YOUR GOAL:
Put each line of the listing below into a JSON list of strings, one string per line, leaving out blank lines.

::: EXTRACTED RECORDS :::

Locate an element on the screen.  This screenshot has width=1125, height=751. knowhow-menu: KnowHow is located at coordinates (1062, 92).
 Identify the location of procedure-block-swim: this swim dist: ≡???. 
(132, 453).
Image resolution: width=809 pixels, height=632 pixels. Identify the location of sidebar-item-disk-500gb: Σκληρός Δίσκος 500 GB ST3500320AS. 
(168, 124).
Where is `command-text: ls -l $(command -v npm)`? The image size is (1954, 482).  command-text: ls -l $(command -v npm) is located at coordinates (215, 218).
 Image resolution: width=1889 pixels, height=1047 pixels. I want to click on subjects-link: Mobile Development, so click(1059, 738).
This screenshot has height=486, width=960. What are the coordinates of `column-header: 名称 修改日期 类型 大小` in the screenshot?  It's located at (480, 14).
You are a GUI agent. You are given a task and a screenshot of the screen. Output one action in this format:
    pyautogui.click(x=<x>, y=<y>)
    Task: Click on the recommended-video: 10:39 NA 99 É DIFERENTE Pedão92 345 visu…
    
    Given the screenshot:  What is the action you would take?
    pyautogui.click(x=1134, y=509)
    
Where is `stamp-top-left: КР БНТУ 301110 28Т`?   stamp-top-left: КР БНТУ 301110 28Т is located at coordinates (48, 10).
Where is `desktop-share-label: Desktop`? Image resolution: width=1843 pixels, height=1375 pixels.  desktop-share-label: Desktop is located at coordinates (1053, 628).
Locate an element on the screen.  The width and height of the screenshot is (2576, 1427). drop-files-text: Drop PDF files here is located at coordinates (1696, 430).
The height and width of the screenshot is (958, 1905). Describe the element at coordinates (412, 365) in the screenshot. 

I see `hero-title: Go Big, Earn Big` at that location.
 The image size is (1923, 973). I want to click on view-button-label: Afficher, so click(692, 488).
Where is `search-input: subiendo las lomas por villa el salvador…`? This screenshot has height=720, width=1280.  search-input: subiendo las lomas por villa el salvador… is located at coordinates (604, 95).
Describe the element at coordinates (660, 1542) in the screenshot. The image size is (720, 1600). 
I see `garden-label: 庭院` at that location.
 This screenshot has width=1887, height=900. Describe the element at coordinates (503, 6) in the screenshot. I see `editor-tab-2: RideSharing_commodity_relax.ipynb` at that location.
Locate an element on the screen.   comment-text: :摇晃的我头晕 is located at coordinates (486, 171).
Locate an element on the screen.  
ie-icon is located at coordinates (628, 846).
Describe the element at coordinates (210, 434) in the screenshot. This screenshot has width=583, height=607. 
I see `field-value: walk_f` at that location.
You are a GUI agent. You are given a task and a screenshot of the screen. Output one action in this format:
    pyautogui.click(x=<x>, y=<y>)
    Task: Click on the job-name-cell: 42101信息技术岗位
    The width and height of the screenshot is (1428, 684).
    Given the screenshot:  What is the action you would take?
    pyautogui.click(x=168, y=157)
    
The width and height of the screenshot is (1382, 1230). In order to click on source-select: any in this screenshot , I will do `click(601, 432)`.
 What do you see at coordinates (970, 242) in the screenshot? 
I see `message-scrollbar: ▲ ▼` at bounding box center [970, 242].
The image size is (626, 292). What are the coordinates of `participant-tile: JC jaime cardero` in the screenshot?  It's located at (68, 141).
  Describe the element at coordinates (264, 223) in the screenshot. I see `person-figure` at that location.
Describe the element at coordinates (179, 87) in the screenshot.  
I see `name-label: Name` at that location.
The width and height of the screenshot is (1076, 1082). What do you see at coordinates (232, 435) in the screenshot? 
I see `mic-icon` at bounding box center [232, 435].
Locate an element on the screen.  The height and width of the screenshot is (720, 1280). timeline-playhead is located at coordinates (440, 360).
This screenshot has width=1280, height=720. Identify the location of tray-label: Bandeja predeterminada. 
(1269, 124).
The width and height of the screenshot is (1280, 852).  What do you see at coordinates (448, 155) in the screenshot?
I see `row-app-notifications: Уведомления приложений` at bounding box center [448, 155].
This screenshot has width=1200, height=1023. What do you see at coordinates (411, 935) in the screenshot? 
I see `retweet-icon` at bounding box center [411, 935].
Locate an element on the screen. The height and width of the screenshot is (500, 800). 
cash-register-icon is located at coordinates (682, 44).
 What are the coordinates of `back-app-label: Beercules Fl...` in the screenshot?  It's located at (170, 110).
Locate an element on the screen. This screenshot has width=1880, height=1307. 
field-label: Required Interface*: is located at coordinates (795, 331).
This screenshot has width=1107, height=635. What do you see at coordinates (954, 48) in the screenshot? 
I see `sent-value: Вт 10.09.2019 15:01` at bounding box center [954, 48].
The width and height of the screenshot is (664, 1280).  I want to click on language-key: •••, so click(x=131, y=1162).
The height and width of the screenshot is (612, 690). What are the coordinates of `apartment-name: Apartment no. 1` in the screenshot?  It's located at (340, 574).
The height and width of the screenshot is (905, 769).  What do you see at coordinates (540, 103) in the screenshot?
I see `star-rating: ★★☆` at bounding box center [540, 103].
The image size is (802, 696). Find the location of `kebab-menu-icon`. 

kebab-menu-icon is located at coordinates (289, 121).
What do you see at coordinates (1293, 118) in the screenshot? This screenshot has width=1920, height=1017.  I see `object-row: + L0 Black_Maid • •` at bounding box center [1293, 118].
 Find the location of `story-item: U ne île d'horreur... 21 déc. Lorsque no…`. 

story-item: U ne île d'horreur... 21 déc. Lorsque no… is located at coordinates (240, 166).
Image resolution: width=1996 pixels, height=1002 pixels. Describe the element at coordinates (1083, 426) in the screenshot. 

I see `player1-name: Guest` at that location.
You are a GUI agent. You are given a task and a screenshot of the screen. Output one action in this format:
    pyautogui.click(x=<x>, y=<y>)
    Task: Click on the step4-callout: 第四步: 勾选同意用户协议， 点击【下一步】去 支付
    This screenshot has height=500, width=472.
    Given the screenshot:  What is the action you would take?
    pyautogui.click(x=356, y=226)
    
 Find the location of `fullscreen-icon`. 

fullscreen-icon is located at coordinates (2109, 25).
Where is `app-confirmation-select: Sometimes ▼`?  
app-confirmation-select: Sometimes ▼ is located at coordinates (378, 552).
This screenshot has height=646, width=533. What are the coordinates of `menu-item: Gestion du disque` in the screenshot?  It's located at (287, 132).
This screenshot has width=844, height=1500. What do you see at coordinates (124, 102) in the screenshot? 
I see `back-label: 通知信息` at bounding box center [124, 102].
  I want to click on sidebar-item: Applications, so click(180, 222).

:::

EXERCISE RESULT:
[
  "Locate an element on the screen.  This screenshot has width=1125, height=751. knowhow-menu: KnowHow is located at coordinates (1062, 92).",
  " Identify the location of procedure-block-swim: this swim dist: ≡???. ",
  "(132, 453).",
  "Image resolution: width=809 pixels, height=632 pixels. Identify the location of sidebar-item-disk-500gb: Σκληρός Δίσκος 500 GB ST3500320AS. ",
  "(168, 124).",
  "Where is `command-text: ls -l $(command -v npm)`? The image size is (1954, 482).  command-text: ls -l $(command -v npm) is located at coordinates (215, 218).",
  " Image resolution: width=1889 pixels, height=1047 pixels. I want to click on subjects-link: Mobile Development, so click(1059, 738).",
  "This screenshot has height=486, width=960. What are the coordinates of `column-header: 名称 修改日期 类型 大小` in the screenshot?  It's located at (480, 14).",
  "You are a GUI agent. You are given a task and a screenshot of the screen. Output one action in this format:",
  "    pyautogui.click(x=<x>, y=<y>)",
  "    Task: Click on the recommended-video: 10:39 NA 99 É DIFERENTE Pedão92 345 visu…",
  "    Given the screenshot:  What is the action you would take?",
  "    pyautogui.click(x=1134, y=509)",
  "Where is `stamp-top-left: КР БНТУ 301110 28Т`?   stamp-top-left: КР БНТУ 301110 28Т is located at coordinates (48, 10).",
  "Where is `desktop-share-label: Desktop`? Image resolution: width=1843 pixels, height=1375 pixels.  desktop-share-label: Desktop is located at coordinates (1053, 628).",
  "Locate an element on the screen.  The width and height of the screenshot is (2576, 1427). drop-files-text: Drop PDF files here is located at coordinates (1696, 430).",
  "The height and width of the screenshot is (958, 1905). Describe the element at coordinates (412, 365) in the screenshot. ",
  "I see `hero-title: Go Big, Earn Big` at that location.",
  " The image size is (1923, 973). I want to click on view-button-label: Afficher, so click(692, 488).",
  "Where is `search-input: subiendo las lomas por villa el salvador…`? This screenshot has height=720, width=1280.  search-input: subiendo las lomas por villa el salvador… is located at coordinates (604, 95).",
  "Describe the element at coordinates (660, 1542) in the screenshot. The image size is (720, 1600). ",
  "I see `garden-label: 庭院` at that location.",
  " This screenshot has width=1887, height=900. Describe the element at coordinates (503, 6) in the screenshot. I see `editor-tab-2: RideSharing_commodity_relax.ipynb` at that location.",
  "Locate an element on the screen.   comment-text: :摇晃的我头晕 is located at coordinates (486, 171).",
  "Locate an element on the screen.  ",
  "ie-icon is located at coordinates (628, 846).",
  "Describe the element at coordinates (210, 434) in the screenshot. This screenshot has width=583, height=607. ",
  "I see `field-value: walk_f` at that location.",
  "You are a GUI agent. You are given a task and a screenshot of the screen. Output one action in this format:",
  "    pyautogui.click(x=<x>, y=<y>)",
  "    Task: Click on the job-name-cell: 42101信息技术岗位",
  "    The width and height of the screenshot is (1428, 684).",
  "    Given the screenshot:  What is the action you would take?",
  "    pyautogui.click(x=168, y=157)",
  "The width and height of the screenshot is (1382, 1230). In order to click on source-select: any in this screenshot , I will do `click(601, 432)`.",
  " What do you see at coordinates (970, 242) in the screenshot? ",
  "I see `message-scrollbar: ▲ ▼` at bounding box center [970, 242].",
  "The image size is (626, 292). What are the coordinates of `participant-tile: JC jaime cardero` in the screenshot?  It's located at (68, 141).",
  "  Describe the element at coordinates (264, 223) in the screenshot. I see `person-figure` at that location.",
  "Describe the element at coordinates (179, 87) in the screenshot.  ",
  "I see `name-label: Name` at that location.",
  "The width and height of the screenshot is (1076, 1082). What do you see at coordinates (232, 435) in the screenshot? ",
  "I see `mic-icon` at bounding box center [232, 435].",
  "Locate an element on the screen.  The height and width of the screenshot is (720, 1280). timeline-playhead is located at coordinates (440, 360).",
  "This screenshot has width=1280, height=720. Identify the location of tray-label: Bandeja predeterminada. ",
  "(1269, 124).",
  "The width and height of the screenshot is (1280, 852).  What do you see at coordinates (448, 155) in the screenshot?",
  "I see `row-app-notifications: Уведомления приложений` at bounding box center [448, 155].",
  "This screenshot has width=1200, height=1023. What do you see at coordinates (411, 935) in the screenshot? ",
  "I see `retweet-icon` at bounding box center [411, 935].",
  "Locate an element on the screen. The height and width of the screenshot is (500, 800). ",
  "cash-register-icon is located at coordinates (682, 44).",
  " What are the coordinates of `back-app-label: Beercules Fl...` in the screenshot?  It's located at (170, 110).",
  "Locate an element on the screen. This screenshot has width=1880, height=1307. ",
  "field-label: Required Interface*: is located at coordinates (795, 331).",
  "This screenshot has width=1107, height=635. What do you see at coordinates (954, 48) in the screenshot? ",
  "I see `sent-value: Вт 10.09.2019 15:01` at bounding box center [954, 48].",
  "The width and height of the screenshot is (664, 1280).  I want to click on language-key: •••, so click(x=131, y=1162).",
  "The height and width of the screenshot is (612, 690). What are the coordinates of `apartment-name: Apartment no. 1` in the screenshot?  It's located at (340, 574).",
  "The height and width of the screenshot is (905, 769).  What do you see at coordinates (540, 103) in the screenshot?",
  "I see `star-rating: ★★☆` at bounding box center [540, 103].",
  "The image size is (802, 696). Find the location of `kebab-menu-icon`. ",
  "kebab-menu-icon is located at coordinates (289, 121).",
  "What do you see at coordinates (1293, 118) in the screenshot? This screenshot has width=1920, height=1017.  I see `object-row: + L0 Black_Maid • •` at bounding box center [1293, 118].",
  " Find the location of `story-item: U ne île d'horreur... 21 déc. Lorsque no…`. ",
  "story-item: U ne île d'horreur... 21 déc. Lorsque no… is located at coordinates (240, 166).",
  "Image resolution: width=1996 pixels, height=1002 pixels. Describe the element at coordinates (1083, 426) in the screenshot. ",
  "I see `player1-name: Guest` at that location.",
  "You are a GUI agent. You are given a task and a screenshot of the screen. Output one action in this format:",
  "    pyautogui.click(x=<x>, y=<y>)",
  "    Task: Click on the step4-callout: 第四步: 勾选同意用户协议， 点击【下一步】去 支付",
  "    This screenshot has height=500, width=472.",
  "    Given the screenshot:  What is the action you would take?",
  "    pyautogui.click(x=356, y=226)",
  " Find the location of `fullscreen-icon`. ",
  "fullscreen-icon is located at coordinates (2109, 25).",
  "Where is `app-confirmation-select: Sometimes ▼`?  ",
  "app-confirmation-select: Sometimes ▼ is located at coordinates (378, 552).",
  "This screenshot has height=646, width=533. What are the coordinates of `menu-item: Gestion du disque` in the screenshot?  It's located at (287, 132).",
  "This screenshot has width=844, height=1500. What do you see at coordinates (124, 102) in the screenshot? ",
  "I see `back-label: 通知信息` at bounding box center [124, 102].",
  "  I want to click on sidebar-item: Applications, so click(180, 222)."
]